プロド
@tukemenone
第1話 連行
《2200年 8/27》
とても綺麗とは言えない空が広がっている。
ここはプロド・タウン。
排気ガスが充満する掃き溜めのような街、
衛生的に怪しい飯屋、性病だらけの風俗店
明らかに値段の安すぎる武器屋。
最低限の法律で守られているこの街は
なんでもありのならず者の集まりだった。
17歳の少年、タカハシ・ケイには
家族がいなかった。
幼い頃に父親、トオルと母親、レイは
旅行先で旅客機ハイジャックテロに巻き込まれ死亡。
その後、ケイを引き取った叔父のシグは
違法薬物の過剰摂取で14歳のケイを残し死亡。
それから3年間、ケイは犯罪に手を染めて
この街で生きてきた。誰の手も借りずに。
ケイ「たったの50ロンかよ!パンも食えやしねえ!」
ケイは通行人から盗んできた戦利品の
渋すぎる買取額に腹を立てていた。
それもそう、この街で違法に物を買い取っている男、
質屋のミス・デリートは、安く買い、高く売る
で有名だ。
そんな事しなくても現金を盗めば良いって?
近代化したこの世の中じゃ財布に顔認証パスが
付いているのが一般常識だ。もっとも紙切れとコイン
という古臭いシステムは昔から変わっていないが。
ミス「文句垂れるなら他を当たりな。まだ俺の方がマシな値段を付けてやってるってのに。」
ケイ「分かったよ!今度はアンタが大金をはたく様な
掘り出しモンを持って来てやるからな!」
ミス「その気で待ってるよ。」
この日も日常茶飯事だった。
この後起こる厄介な出来事を除けば。
ケイ「そういえば、最近ここら辺で物騒な連続殺人事件が起ってるらしいな。

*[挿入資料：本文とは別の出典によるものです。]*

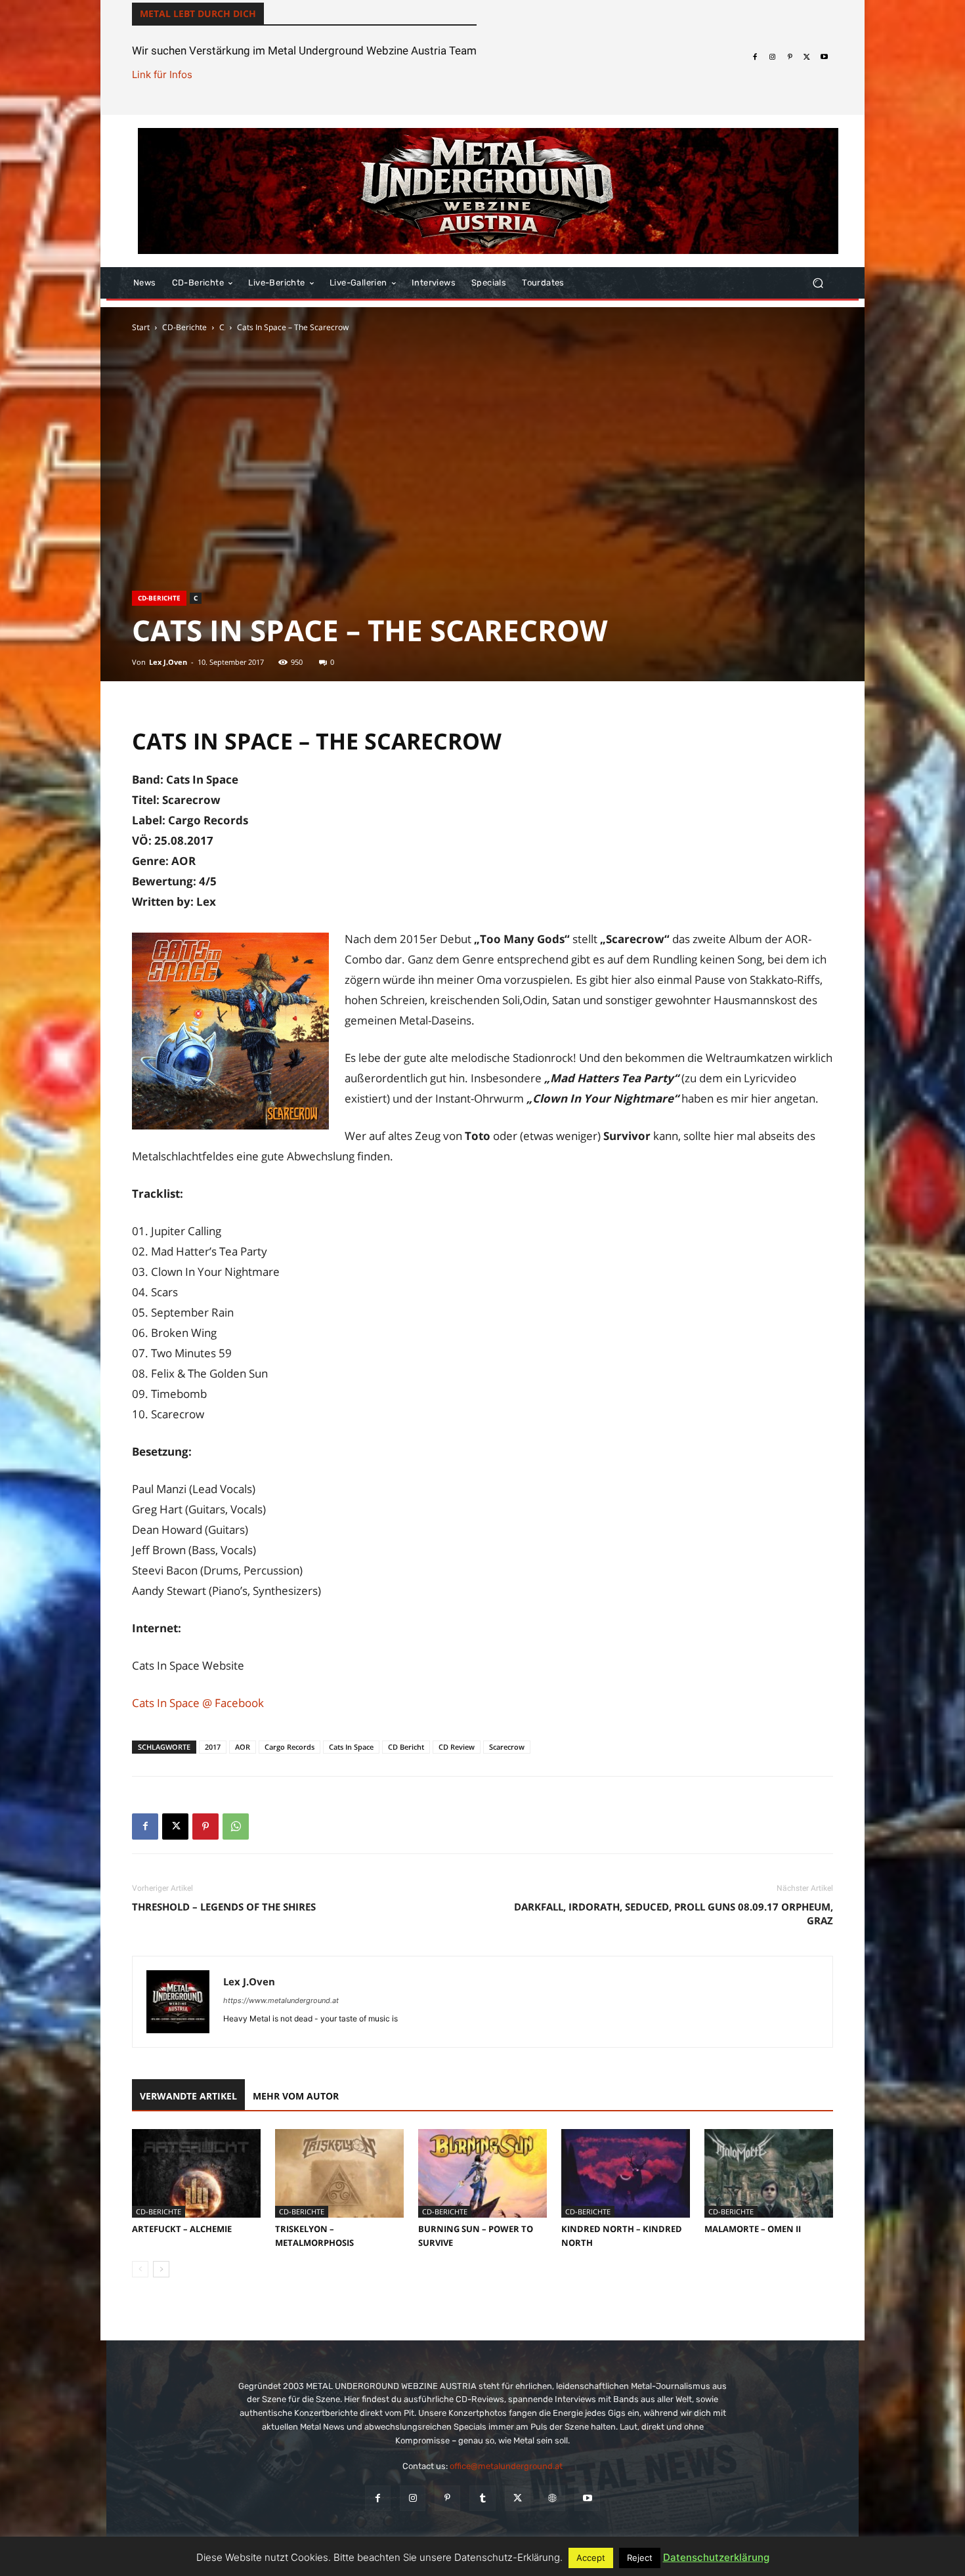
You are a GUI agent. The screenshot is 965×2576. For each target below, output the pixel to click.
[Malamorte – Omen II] (768, 2173)
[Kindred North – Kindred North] (625, 2173)
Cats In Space (351, 1747)
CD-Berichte (184, 327)
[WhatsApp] (236, 1826)
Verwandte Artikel (188, 2096)
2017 (213, 1747)
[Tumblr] (482, 2498)
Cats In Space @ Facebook (198, 1702)
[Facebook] (754, 57)
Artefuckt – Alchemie (182, 2229)
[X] (806, 57)
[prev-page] (140, 2269)
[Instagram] (772, 57)
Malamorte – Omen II (752, 2229)
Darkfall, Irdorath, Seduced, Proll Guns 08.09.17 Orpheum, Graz (673, 1913)
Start (141, 327)
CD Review (457, 1747)
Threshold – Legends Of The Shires (224, 1906)
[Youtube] (824, 57)
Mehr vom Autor (296, 2096)
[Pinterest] (789, 57)
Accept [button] (590, 2557)
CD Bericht (406, 1747)
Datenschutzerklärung (716, 2557)
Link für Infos (162, 74)
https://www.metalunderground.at (281, 2000)
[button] (817, 283)
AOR (242, 1747)
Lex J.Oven (168, 662)
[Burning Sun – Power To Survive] (482, 2173)
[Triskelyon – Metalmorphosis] (339, 2173)
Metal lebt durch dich (198, 13)
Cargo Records (289, 1747)
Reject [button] (640, 2557)
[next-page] (161, 2269)
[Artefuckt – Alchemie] (196, 2173)
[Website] (552, 2498)
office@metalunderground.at (506, 2466)
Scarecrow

」
ミス「この街じゃそんな事ばっかりだろ。殺人なんてアリンコ踏み潰すくらいそこら辺である事だ。」
ケイ「それが、見つかる死体は全部女で、しかも服を脱がされてるんだってさ、気持ち悪いったらないね」
ミス「犯人もよっぽど溜まってたんだろう、こんな
ゴミ溜めに居りゃ無理もない。ガッハッハ!!!」
ケイ「アンタも相当だな… まあまた来るよ!ありがとな!」
ミス「おう、お前もまだまだガキだ。女と間違えられて掘られないようにな!」
そんなやり取りを終え、ケイが裏路地から
出たその時だった。
パトロール「タカハシ・ケイだな。連続殺人の容疑で少し身柄を預からせてもらう。」
ケイ「なんだよいきなり!俺は何もやってねぇ!放せ!」
パトロール「大人しくしろ!このガキ!」
パトロールがスタンガンに手を伸ばすまでそう時間はかからなかった。
ケイの全身に痺れが走ると共に、意識を失う。
目が覚めると、目の前には机と尋問官。
言うまでもなくそこは取り調べ室だった。